Stored listing:
/---

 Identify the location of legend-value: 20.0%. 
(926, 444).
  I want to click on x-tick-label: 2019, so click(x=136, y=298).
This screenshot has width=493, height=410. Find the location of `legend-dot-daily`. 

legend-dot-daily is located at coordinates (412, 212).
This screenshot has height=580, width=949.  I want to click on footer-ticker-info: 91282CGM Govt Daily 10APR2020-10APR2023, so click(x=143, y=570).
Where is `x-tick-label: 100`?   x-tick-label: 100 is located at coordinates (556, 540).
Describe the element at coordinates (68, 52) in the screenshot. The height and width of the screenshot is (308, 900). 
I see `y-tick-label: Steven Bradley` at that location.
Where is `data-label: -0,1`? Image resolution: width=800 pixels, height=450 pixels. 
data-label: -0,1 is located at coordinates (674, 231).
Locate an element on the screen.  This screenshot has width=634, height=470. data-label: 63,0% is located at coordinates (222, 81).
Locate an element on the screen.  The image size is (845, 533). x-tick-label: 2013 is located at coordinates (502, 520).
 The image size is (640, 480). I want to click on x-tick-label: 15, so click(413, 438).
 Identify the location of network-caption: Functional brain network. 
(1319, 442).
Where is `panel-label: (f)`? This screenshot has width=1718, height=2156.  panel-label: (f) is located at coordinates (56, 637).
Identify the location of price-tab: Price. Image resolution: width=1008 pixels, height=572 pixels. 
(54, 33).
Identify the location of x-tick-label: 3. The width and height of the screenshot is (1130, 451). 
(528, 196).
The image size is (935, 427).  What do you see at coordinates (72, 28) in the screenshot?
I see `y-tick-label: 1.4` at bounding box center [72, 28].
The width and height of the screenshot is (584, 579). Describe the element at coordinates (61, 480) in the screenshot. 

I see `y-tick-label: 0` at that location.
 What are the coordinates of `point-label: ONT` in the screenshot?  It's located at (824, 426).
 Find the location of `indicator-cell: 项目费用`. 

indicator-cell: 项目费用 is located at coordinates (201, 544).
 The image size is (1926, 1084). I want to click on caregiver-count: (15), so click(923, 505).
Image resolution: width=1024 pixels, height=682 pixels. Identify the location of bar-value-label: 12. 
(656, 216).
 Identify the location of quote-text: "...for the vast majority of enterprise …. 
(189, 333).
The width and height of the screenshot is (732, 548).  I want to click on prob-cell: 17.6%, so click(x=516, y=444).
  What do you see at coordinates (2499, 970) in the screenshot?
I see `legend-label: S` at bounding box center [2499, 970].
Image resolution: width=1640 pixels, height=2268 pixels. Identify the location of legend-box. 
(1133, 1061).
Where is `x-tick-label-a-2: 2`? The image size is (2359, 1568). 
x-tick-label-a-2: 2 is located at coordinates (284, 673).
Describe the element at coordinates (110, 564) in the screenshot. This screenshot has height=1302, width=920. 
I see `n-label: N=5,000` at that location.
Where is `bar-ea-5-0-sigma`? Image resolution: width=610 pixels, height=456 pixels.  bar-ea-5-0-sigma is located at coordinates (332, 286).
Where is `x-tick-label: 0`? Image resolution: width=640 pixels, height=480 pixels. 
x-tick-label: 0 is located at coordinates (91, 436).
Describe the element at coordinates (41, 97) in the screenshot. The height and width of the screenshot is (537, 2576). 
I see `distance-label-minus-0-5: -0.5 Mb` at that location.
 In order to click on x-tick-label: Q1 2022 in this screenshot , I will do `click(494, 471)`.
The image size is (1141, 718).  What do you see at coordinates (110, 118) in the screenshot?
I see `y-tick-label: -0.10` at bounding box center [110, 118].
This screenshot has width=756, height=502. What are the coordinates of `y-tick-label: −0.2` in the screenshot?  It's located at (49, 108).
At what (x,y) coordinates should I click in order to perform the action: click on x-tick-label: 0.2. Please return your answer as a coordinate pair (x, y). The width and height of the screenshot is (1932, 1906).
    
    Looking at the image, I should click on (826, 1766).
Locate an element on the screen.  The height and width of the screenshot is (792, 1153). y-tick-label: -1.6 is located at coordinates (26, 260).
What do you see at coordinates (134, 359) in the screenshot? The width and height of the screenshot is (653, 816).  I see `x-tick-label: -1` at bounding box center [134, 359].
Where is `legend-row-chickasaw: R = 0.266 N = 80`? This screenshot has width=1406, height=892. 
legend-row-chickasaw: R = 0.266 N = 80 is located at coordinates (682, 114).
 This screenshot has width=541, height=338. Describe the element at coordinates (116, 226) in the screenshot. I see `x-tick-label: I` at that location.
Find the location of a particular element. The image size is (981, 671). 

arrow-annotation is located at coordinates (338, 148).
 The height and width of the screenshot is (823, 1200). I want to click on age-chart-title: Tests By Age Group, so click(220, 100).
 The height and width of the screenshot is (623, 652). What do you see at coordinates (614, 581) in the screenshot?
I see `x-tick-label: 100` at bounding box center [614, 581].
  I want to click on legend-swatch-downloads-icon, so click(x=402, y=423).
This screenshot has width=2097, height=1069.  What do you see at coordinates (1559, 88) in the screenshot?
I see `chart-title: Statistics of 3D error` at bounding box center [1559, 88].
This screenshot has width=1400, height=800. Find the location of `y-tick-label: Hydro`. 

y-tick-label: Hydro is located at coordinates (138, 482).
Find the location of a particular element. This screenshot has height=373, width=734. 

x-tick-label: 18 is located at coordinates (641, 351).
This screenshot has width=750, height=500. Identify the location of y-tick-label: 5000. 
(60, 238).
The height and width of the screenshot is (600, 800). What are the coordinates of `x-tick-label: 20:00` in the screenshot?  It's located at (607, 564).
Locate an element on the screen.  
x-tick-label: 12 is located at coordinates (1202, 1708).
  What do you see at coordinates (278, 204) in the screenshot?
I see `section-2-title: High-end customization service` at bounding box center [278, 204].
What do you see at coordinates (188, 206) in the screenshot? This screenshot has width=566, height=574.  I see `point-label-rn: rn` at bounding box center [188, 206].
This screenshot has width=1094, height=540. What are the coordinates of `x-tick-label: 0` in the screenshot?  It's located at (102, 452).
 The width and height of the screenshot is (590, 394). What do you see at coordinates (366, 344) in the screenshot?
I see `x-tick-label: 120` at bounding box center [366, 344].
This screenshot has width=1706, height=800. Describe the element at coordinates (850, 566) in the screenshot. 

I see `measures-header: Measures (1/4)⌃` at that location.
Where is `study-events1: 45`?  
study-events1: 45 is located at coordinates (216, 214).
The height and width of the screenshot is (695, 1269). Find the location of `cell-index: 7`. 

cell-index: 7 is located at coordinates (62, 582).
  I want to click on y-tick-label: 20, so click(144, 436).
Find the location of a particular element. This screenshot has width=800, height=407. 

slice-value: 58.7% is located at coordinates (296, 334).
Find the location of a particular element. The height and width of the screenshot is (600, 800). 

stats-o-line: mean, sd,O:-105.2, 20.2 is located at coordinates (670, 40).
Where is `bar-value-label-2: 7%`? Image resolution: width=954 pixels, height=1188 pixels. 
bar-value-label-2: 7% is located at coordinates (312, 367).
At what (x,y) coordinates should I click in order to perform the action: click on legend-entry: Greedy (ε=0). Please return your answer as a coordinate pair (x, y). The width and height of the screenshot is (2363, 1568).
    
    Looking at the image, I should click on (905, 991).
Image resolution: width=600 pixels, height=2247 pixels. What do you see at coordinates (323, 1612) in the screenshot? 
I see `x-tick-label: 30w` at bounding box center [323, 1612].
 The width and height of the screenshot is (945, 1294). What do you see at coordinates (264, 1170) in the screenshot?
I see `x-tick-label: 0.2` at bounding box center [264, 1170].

\---

How to complete this task
Return every line of the listing above that contains the word "point".

Solution to the exercise
 What are the coordinates of `point-label: ONT` in the screenshot?  It's located at (824, 426).
What do you see at coordinates (188, 206) in the screenshot? This screenshot has width=566, height=574.  I see `point-label-rn: rn` at bounding box center [188, 206].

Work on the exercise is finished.